4. Adjudication method (e.g. 2+1, 3+1, none) for the test set

There was no adjudication method described for the test set in the traditional sense of human experts reviewing cases. The comparison was device-to-device, with the predicate device's output (processed manually) serving as the reference.

5. If a multi reader multi case (MRMC) comparative effectiveness study was done, If so, what was the effect size of how much human readers improve with AI vs without AI assistance

No, a multi-reader multi-case (MRMC) comparative effectiveness study was not done. This study focuses on the performance of a device (Autoreader-F with integrated software) compared to another device (Fluoroskan with manual calculations), not on the improvement of human readers with AI assistance. The Zymmune™ Auto-Reader F integrates software, but the study design is not an MRMC study assessing human performance.

6. If a standalone (i.e. algorithm only without human-in-the-loop performance) was done

Yes, a standalone performance evaluation of the Zymmune™ Auto-Reader F (which includes an integrated software element that utilizes algorithms) was done. The device directly produces CD4 and CD8 T-lymphocyte counts and a CD4/CD8 ratio from the fluorescent signals without human intervention in the calculation process from signal to result. This standalone performance was then compared to the predicate device's results.

7. The type of ground truth used (expert consensus, pathology, outcomes data, etc)

The ground truth for this correlation study was established by the predicate device (Flow Laboratories Fluoroskan Reader) combined with manual calculations using the algorithms provided in the FDA-reviewed Zymmune™ CD4/CD8 Cell Monitoring Kit. This can be considered a "reference method" ground truth, where another established and validated method is used as the standard.

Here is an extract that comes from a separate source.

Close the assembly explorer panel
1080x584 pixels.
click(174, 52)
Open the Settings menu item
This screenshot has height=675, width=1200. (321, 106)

8. The sample size for the training set

The document does not specify a separate "training set" size. The 70 clinical samples are described as being used to "validate the performance of the Autoreader-F" which implies it's a test set for performance comparison. It's possible that the algorithms within the integrated software were developed/trained previously, but the document does not provide details on that process or sample size.

9. How the ground truth for the training set was established

As no specific training set is detailed, information on how its ground truth was established is not provided in this document. The integrated software utilizes "algorithms appearing in the Zymmune™ CD4/CD8 Monitoring kit," suggesting these algorithms were previously developed and validated, likely with their own ground truth established during the development of that kit (K933878).